Work required — Repeat the entries. Each one must match exactly.
** Supplied data follows **
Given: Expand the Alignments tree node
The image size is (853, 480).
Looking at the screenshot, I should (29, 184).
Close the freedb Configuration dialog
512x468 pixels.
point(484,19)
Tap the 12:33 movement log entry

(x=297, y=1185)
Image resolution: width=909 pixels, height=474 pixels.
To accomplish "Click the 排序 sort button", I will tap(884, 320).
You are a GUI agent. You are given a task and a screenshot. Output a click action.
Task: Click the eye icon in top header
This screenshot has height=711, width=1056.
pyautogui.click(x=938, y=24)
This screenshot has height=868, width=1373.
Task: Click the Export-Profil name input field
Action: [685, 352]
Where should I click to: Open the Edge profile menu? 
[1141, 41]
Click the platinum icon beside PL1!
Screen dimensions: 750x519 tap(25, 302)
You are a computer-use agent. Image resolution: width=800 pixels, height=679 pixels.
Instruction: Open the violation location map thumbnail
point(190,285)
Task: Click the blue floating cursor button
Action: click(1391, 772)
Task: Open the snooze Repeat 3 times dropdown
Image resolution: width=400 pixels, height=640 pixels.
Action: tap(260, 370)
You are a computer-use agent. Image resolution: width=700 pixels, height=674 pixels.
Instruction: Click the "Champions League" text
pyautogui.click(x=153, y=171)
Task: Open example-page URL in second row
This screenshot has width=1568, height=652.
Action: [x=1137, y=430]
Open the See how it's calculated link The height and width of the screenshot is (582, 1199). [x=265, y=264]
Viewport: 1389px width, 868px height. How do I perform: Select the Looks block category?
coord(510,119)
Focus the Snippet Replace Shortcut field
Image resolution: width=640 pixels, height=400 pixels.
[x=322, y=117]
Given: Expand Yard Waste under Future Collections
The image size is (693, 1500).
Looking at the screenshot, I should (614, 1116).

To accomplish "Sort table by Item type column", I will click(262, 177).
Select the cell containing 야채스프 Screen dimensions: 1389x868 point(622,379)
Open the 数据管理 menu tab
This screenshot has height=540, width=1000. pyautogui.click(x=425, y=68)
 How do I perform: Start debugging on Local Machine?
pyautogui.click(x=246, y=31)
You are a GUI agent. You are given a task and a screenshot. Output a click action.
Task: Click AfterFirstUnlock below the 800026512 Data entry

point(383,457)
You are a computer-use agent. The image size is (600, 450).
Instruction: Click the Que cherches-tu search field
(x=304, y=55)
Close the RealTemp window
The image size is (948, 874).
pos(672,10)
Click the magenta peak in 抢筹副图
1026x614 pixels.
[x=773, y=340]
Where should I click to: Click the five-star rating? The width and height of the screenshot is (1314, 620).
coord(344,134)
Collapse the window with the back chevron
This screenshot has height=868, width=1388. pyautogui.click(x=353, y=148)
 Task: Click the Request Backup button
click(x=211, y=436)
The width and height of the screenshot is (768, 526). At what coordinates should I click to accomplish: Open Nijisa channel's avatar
** End of Supplied data **
Response to this exercise —
Given: Expand the Alignments tree node
The image size is (853, 480).
Looking at the screenshot, I should (29, 184).
Close the freedb Configuration dialog
512x468 pixels.
point(484,19)
Tap the 12:33 movement log entry

(x=297, y=1185)
Image resolution: width=909 pixels, height=474 pixels.
To accomplish "Click the 排序 sort button", I will tap(884, 320).
You are a GUI agent. You are given a task and a screenshot. Output a click action.
Task: Click the eye icon in top header
This screenshot has height=711, width=1056.
pyautogui.click(x=938, y=24)
This screenshot has height=868, width=1373.
Task: Click the Export-Profil name input field
Action: [685, 352]
Where should I click to: Open the Edge profile menu? 
[1141, 41]
Click the platinum icon beside PL1!
Screen dimensions: 750x519 tap(25, 302)
You are a computer-use agent. Image resolution: width=800 pixels, height=679 pixels.
Instruction: Open the violation location map thumbnail
point(190,285)
Task: Click the blue floating cursor button
Action: click(1391, 772)
Task: Open the snooze Repeat 3 times dropdown
Image resolution: width=400 pixels, height=640 pixels.
Action: tap(260, 370)
You are a computer-use agent. Image resolution: width=700 pixels, height=674 pixels.
Instruction: Click the "Champions League" text
pyautogui.click(x=153, y=171)
Task: Open example-page URL in second row
This screenshot has width=1568, height=652.
Action: [x=1137, y=430]
Open the See how it's calculated link The height and width of the screenshot is (582, 1199). [x=265, y=264]
Viewport: 1389px width, 868px height. How do I perform: Select the Looks block category?
coord(510,119)
Focus the Snippet Replace Shortcut field
Image resolution: width=640 pixels, height=400 pixels.
[x=322, y=117]
Given: Expand Yard Waste under Future Collections
The image size is (693, 1500).
Looking at the screenshot, I should (614, 1116).

To accomplish "Sort table by Item type column", I will click(262, 177).
Select the cell containing 야채스프 Screen dimensions: 1389x868 point(622,379)
Open the 数据管理 menu tab
This screenshot has height=540, width=1000. pyautogui.click(x=425, y=68)
 How do I perform: Start debugging on Local Machine?
pyautogui.click(x=246, y=31)
You are a GUI agent. You are given a task and a screenshot. Output a click action.
Task: Click AfterFirstUnlock below the 800026512 Data entry

point(383,457)
You are a computer-use agent. The image size is (600, 450).
Instruction: Click the Que cherches-tu search field
(x=304, y=55)
Close the RealTemp window
The image size is (948, 874).
pos(672,10)
Click the magenta peak in 抢筹副图
1026x614 pixels.
[x=773, y=340]
Where should I click to: Click the five-star rating? The width and height of the screenshot is (1314, 620).
coord(344,134)
Collapse the window with the back chevron
This screenshot has height=868, width=1388. pyautogui.click(x=353, y=148)
 Task: Click the Request Backup button
click(x=211, y=436)
The width and height of the screenshot is (768, 526). At what coordinates should I click to accomplish: Open Nijisa channel's avatar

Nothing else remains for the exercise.